Review of Nuts

Nuts (1987)
7/10
A Credentially Surefire Disappointment
13 July 2011
Though it's largely set in a daunting courtroom, Nuts tries to be more psychological mystery than legal dilemma, and for the better part of the way throughout, Nuts is startlingly gripping before it shamelessly tumbles into agonizing, even cringe-worthy sermonizing at the lugubrious and pedantic conclusion when Streisand serves a painfully affected monologue all in close-up. It's the household psychodrama between patient and shrink, except here a lawyer does the evaluating. Dreyfuss plays this intersection between Perry Mason and Sigmund Freud, Aaron Levinsky, court-appointed to represent Claudia Draper, a call girl who killed a john. The exhaustingly hostile Claudia longs to be tried, but the court is about to pronounce her mentally incompetent to stand trial. The judge, played with truthful and temperate keenness by James Whitmore, certainly merits that available seat on the Supreme Court. Seasoned and resolute as he is, the judge questions how this smart, well-heeled girl came to this. Her mother and stepfather, Maureen Stapleton and Karl Malden, seem to be ideal parents, and Claudia the indulged child gone strangely nutty. Levinsky, the intellect detective, prods for resolutions for this catch-22 that's quickly wearing his patience thin when he needs it most: dealing with her.

In another first-rate performance, Richard Dreyfuss plays the stunningly durable Levinsky. With infectious charm, he unearths some bleak skeletons from her cupboard, and in turn from those of Claudia's stepfather, her mother and her psychiatrist. This credentially surefire film, for awhile, seems like a plucky movie with an unpleasant lead who intractably defies bowing to the agendas, neuroses, or desires of anybody else. But by the end of Nuts, when the case has been decided, there's an unshakable sentiment of tackiness, that the antagonists were trumped-up sitting ducks the script contrives to be taken lying down. If all of psychiatry had been this undemanding, Freud wouldn't have been needed to invent it. The Brothers Grimm would've already taken care it for us.

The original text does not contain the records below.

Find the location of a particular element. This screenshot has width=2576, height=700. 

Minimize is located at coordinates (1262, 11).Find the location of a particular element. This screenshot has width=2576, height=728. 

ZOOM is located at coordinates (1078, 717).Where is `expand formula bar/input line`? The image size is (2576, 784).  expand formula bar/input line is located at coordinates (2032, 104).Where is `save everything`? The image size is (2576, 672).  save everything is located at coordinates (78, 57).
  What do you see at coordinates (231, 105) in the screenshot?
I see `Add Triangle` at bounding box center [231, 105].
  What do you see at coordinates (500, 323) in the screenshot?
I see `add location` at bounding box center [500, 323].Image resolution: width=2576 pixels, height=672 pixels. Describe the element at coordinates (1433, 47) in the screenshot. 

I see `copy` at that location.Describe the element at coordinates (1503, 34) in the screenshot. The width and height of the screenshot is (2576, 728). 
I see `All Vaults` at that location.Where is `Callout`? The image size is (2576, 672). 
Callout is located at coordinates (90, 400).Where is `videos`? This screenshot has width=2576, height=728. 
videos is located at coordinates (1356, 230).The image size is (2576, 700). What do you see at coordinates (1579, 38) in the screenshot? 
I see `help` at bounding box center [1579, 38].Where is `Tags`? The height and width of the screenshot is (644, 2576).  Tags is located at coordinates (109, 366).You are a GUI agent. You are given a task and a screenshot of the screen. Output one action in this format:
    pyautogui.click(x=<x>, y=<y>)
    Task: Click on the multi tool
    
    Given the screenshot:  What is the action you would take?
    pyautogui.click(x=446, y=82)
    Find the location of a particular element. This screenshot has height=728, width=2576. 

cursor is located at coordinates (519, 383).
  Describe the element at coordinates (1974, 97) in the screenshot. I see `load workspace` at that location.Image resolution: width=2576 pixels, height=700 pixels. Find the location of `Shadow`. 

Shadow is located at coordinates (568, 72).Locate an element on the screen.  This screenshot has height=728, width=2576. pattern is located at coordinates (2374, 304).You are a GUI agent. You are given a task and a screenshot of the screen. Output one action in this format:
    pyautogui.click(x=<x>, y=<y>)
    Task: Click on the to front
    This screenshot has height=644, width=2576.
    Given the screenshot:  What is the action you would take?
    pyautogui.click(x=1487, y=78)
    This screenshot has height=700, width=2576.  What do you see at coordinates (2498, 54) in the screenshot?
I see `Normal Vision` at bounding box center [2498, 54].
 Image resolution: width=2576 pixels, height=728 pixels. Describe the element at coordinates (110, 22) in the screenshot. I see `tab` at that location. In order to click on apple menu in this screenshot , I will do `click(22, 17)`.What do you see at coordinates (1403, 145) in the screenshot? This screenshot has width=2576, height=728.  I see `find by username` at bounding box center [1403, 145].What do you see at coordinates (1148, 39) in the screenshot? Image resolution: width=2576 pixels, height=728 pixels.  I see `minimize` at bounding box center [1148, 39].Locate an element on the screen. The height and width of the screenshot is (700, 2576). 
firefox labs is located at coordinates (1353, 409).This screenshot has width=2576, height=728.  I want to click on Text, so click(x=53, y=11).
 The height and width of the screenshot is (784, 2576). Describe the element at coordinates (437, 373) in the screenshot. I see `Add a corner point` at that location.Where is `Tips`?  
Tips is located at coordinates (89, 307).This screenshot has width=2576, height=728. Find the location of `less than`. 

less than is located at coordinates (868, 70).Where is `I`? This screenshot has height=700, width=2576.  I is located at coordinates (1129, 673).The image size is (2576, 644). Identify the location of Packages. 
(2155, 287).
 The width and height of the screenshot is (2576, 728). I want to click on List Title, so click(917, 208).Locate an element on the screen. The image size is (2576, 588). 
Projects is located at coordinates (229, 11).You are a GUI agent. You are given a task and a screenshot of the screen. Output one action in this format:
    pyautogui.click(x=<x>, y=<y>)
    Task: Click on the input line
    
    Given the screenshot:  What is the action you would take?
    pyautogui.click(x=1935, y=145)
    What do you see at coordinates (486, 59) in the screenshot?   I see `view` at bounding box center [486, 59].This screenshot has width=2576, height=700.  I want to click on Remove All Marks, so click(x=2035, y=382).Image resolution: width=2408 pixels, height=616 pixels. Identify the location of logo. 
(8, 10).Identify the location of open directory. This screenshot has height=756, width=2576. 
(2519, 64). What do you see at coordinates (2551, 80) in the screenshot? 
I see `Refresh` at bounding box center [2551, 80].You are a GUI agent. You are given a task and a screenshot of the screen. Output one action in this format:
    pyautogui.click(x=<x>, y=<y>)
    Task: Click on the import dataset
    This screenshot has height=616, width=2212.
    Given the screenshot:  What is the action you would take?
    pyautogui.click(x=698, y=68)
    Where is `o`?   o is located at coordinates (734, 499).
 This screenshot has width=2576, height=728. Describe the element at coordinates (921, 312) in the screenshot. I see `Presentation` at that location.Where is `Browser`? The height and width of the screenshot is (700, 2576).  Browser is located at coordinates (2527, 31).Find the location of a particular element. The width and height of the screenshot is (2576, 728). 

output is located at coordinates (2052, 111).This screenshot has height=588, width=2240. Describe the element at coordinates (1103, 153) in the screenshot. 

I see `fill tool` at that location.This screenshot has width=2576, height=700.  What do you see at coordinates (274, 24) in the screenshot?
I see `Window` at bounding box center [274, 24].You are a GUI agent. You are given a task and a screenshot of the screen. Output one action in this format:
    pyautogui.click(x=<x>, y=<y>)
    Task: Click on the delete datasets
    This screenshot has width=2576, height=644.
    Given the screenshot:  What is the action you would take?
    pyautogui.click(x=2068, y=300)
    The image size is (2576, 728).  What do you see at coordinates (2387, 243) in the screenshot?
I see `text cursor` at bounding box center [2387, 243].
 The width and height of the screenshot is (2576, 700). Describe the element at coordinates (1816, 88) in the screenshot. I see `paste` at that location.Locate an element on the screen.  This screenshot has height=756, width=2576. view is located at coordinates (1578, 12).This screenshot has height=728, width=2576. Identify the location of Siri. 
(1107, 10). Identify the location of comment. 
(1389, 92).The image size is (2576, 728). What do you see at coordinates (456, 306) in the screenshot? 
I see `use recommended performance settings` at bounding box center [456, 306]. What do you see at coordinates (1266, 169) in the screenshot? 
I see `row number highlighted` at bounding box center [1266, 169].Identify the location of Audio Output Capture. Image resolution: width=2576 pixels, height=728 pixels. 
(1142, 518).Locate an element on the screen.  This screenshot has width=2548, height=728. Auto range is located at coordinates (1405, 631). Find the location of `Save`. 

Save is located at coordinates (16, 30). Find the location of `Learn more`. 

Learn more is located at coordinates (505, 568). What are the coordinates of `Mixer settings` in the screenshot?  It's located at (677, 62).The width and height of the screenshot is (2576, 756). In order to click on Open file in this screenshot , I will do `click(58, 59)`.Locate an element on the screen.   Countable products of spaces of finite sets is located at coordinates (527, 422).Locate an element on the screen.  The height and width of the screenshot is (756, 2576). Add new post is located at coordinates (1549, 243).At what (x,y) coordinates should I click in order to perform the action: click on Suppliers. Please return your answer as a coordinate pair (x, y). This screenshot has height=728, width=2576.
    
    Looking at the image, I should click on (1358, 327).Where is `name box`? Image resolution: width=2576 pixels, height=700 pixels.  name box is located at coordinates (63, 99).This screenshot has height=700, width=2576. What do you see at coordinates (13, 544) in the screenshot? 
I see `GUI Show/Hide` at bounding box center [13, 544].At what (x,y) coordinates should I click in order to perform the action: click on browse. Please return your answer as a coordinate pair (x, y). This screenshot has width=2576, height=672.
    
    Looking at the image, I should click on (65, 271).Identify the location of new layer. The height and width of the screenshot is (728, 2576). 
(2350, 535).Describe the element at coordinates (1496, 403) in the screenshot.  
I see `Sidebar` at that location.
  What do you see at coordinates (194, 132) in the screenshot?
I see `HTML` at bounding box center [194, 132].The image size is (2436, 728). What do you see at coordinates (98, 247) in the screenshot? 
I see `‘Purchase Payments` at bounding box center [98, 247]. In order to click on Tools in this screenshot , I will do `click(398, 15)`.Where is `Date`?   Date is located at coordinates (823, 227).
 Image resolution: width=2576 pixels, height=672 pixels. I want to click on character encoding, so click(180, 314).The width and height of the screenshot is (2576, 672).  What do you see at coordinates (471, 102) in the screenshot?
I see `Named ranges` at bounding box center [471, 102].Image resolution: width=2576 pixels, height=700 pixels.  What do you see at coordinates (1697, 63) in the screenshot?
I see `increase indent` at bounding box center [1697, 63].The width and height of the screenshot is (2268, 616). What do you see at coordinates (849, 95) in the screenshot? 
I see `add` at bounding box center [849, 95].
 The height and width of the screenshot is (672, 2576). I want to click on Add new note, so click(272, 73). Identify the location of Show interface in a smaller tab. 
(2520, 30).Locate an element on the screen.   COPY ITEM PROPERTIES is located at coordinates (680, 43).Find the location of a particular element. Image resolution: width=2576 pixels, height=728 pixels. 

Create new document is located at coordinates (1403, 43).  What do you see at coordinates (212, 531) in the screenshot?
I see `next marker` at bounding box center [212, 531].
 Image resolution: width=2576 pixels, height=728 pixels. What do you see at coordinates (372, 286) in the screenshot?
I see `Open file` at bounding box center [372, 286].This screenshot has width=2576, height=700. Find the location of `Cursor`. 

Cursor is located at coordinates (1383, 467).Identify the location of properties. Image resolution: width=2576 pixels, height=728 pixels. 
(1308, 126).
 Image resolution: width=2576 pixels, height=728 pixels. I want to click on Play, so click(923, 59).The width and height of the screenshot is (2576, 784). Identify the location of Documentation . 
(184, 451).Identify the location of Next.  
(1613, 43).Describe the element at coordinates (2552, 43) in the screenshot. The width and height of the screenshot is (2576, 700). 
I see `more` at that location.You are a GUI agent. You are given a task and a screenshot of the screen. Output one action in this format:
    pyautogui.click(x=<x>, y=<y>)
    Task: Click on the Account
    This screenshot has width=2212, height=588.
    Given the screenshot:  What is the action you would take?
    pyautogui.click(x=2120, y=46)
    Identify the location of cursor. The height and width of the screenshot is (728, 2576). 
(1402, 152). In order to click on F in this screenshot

But regardless, the unraveling of those details is executed so well. At the helm of such masterpieces of delicate subtlety and sensitivity like The Spy Who Came in From the Cold, Pete 'n' Tillie and The Front, Martin Ritt is efficient with the technique of the flashback that expands step by step, showing but an instant of a past event, then a little more, then ultimately the entire event. Two distinct bathroom sequences are divulged in this manner, one surrounding Claudia as a little girl, the other her brutal confrontation with her victim. Nuts culminates like a Broadway musical, but otherwise it's an absorbing character study, cadenced like a fine thriller. Ritt has always undoubtedly been a performer's director with a predilection towards oppressed female protagonists. Sally Field's Norma Rae, Patricia Neal in Hud.

Supported by a dignified cast, Streisand and Dreyfuss pair for the first time, but they work together like practiced dancers. He spins her and she laps up the ovation. And that's not uncommon for the controlling Streisand, who characteristically holds the fort on all her projects, but whether it's Streisand or Stallone, supremacy on a movie set only achieves either profundity or chaos. Eli Wallach is entertaining arcane as the psychiatrist. Stapleton is deeply felt, if way too broad, as the feeble mother, with Malden fluently overtaking his Am Ex stamp as Claudia's stepfather. Leslie Nielsen is every prostitute's dread as the client who insists upon and gets more than has been agreed to.

In the opening scenes, we are submerged in the dark-light worlds of the robotizing single-file lines and pencil-pushing procedures of the womens' prison and the crowded, busy courtroom. Director of photography Andrzej Bartkowiak's camera-work begins us in a stark rhythm and atmosphere. But unfortunately, Nuts is below the summation of its memorable parts. Regardless of all its strong suits, it's ultimately ineffective and vain inside. No matter their cred, Ritt, Bartkowiak, screenwriter Alvin Sargent never entirely follow through with their ultimate intent, setting inner integrity against social facades to compel us to determine what it truly means to be crazy.